Venecia, Italia.
La belleza como acto de resistencia en Venecia
En medio de una Bienal de Venecia atravesada por discursos críticos, tensiones políticas y obras de fuerte contenido social, una de las propuestas colaterales más impactantes apuesta por un territorio cada vez más subestimado dentro del arte contemporáneo como lo es la belleza.
La exposición “The Only True Protest Is Beauty”, presentada en el histórico Palazzo Pisani Moretta y organizada por la Fondazione Dries Van Noten, propone un recorrido donde la estética deja de ser un mero ornamento para transformarse en una experiencia emocional, sensorial y profundamente humana.
Inspirada en el pensamiento del activista y músico Phil Ochs, la muestra entiende la belleza no como un refugio pasivo sino como una herramienta de transformación y provocación.
Curada por Dries Van Noten junto a Geert Bruloot, reúne más de doscientas piezas de distintas disciplinas en un diálogo constante entre pasado, presente y futuro.
La exposición ocupa tres plantas y veinte salas del palacio veneciano, donde los frescos, techos ornamentales y salones rococó se convierten en parte activa del relato. Allí conviven moda, joyería, fotografía, cerámica, vidrio, diseño, video, pintura e instalaciones contemporáneas, generando un recorrido inmersivo que seduce los sentidos sin caer en la superficialidad.
Luego de atravesar tantas manifestaciones artísticas dominadas por el colapso, la denuncia y el dramatismo social, esta propuesta aparece como un inesperado aliento de vida. No evade las complejidades del presente, pero decide responder desde otro lugar el de la emoción, la contemplación y el asombro.
Uno de los grandes aciertos curatoriales consiste precisamente en recuperar el valor de la artesanía y del “saber hacer” como forma de pensamiento contemporáneo. Aquí la materia habla. El vidrio, la tela, el metal, la madera o la cerámica dejan de ser soporte para convertirse en lenguaje.
Entre las piezas más memorables aparece el extraordinario piano de cola Julius Blüthner fabricado en Leipzig en 1893. Restaurado minuciosamente en los Países Bajos, el instrumento no solo deslumbra por su elegancia técnica sino también por la sensibilidad sonora que aún conserva. La pieza funciona como un puente tangible entre la excelencia artesanal del siglo XIX y la sensibilidad contemporánea.
También sobresalen las esculturas lumínicas del artista estadounidense Kiko Lopez, quien manipula el vidrio y los reflejos venecianos para crear formas suspendidas entre lo orgánico y lo arquitectónico. Sus obras parecen respirar dentro de las salas del palacio, transformando la luz en materia viva.
La intensidad emocional adquiere otra dimensión en las obras de Joyce J. Scott. A través del vidrio soplado, las cuentas y la figuración escultórica, la artista aborda la memoria, la violencia y las heridas sociales con una crudeza tan poética como incómoda. En sus piezas, la belleza y el dolor conviven sin contradicción.

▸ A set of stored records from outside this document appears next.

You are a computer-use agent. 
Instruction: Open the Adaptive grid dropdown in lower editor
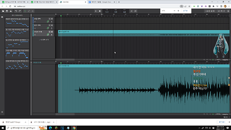coord(224,114)
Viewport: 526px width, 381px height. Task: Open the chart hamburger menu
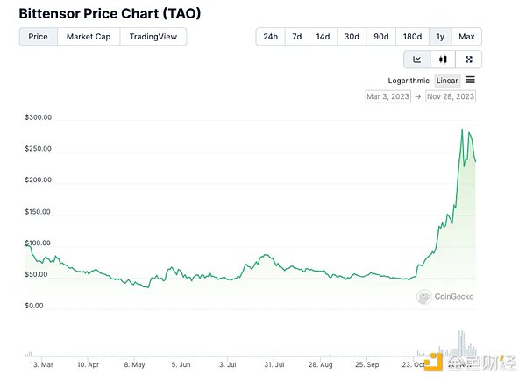coord(471,80)
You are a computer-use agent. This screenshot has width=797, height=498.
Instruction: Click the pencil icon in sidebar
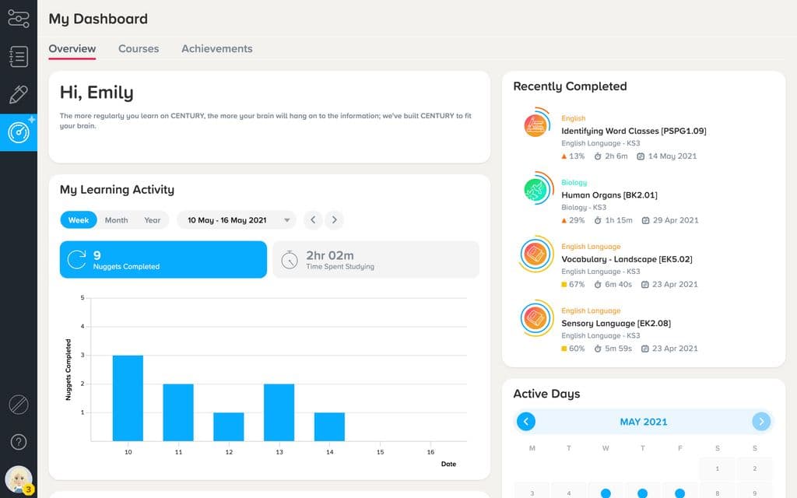click(19, 95)
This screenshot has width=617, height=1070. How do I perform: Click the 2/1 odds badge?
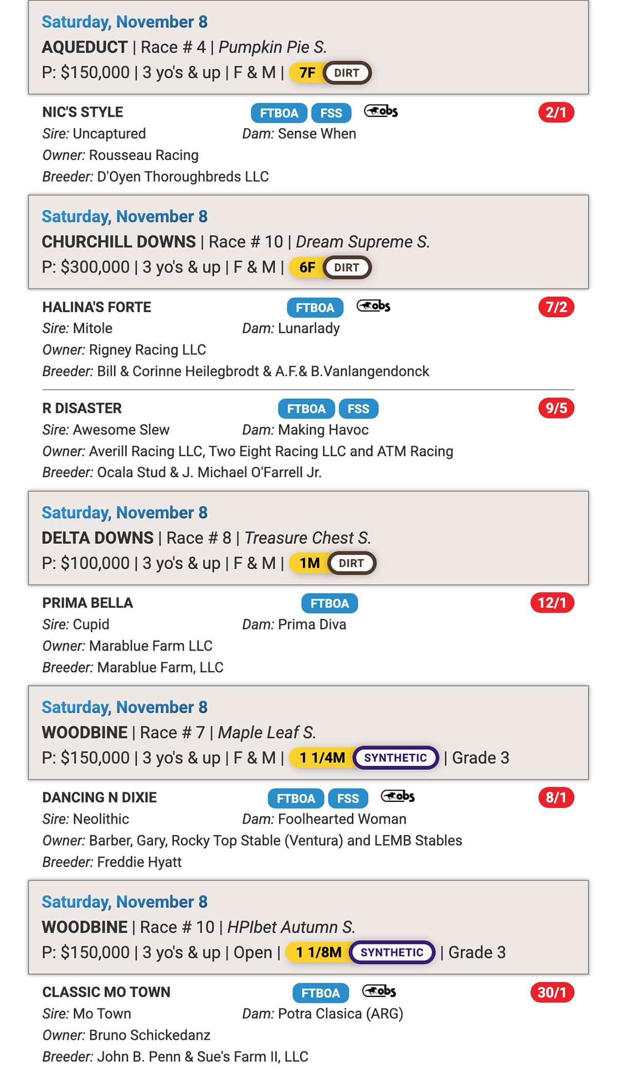[556, 113]
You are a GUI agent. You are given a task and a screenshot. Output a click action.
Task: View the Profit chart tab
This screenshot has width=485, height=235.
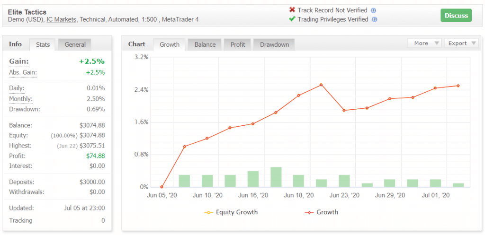pos(238,44)
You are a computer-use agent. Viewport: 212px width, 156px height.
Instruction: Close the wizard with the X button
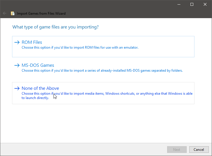[205, 4]
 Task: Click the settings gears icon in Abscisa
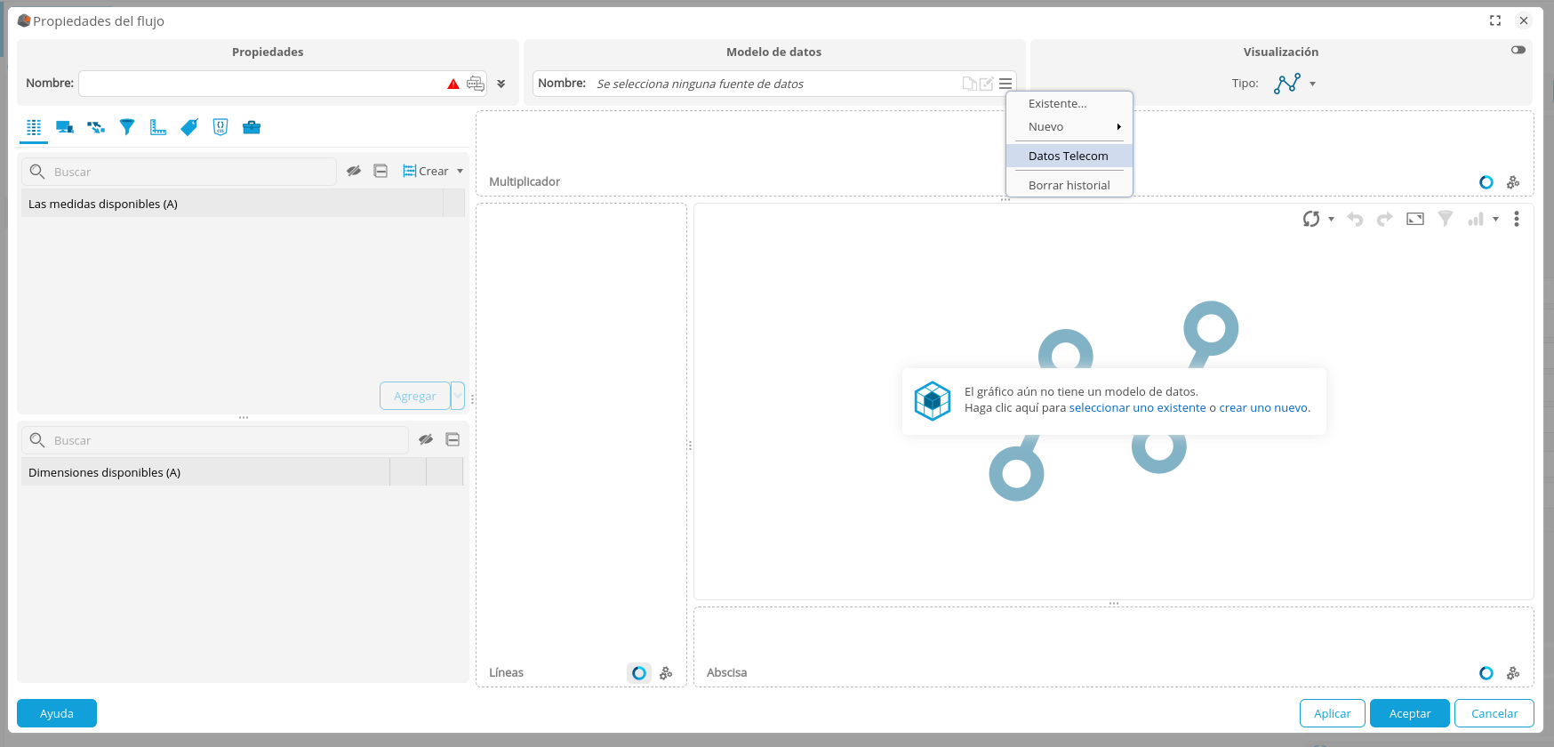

La artista neoyorquina Rebecca Manson aporta una de las imágenes más delicadas de la muestra con sus enormes alas de mariposa fragmentadas. Sus esculturas cerámicas funcionan como modernos memento mori, donde la fragilidad y la decadencia recuerdan el carácter efímero de toda belleza.
En el terreno de la moda, la presencia de Comme des Garçons introduce un contrapunto radical. Las creaciones de Rei Kawakubo desafían cualquier idea convencional de armonía mediante volúmenes exagerados, asimetrías y estructuras casi escultóricas. Aquí la belleza surge precisamente desde la deformación y la ruptura.
Otro de los nombres destacados es el diseñador nigeriano Nifemi Marcus-Bello, cuya obra The Daybed reinterpreta la tradición tuareg mediante una estructura de bronce contemporánea donde funcionalidad y poesía material dialogan con enorme sutileza.
Más allá de sus múltiples lenguajes, la exposición consigue algo poco frecuente que consiste en recordar que la belleza todavía puede conmover, despertar preguntas y transformar el estado emocional del espectador. En tiempos donde gran parte del arte contemporáneo parece obsesionado con la urgencia del conflicto, “The Only True Protest Is Beauty” reivindica el derecho a la sensibilidad.
Y quizás allí radique su mayor potencia.
Porque en esta muestra la belleza no funciona como evasión. Funciona como resistencia.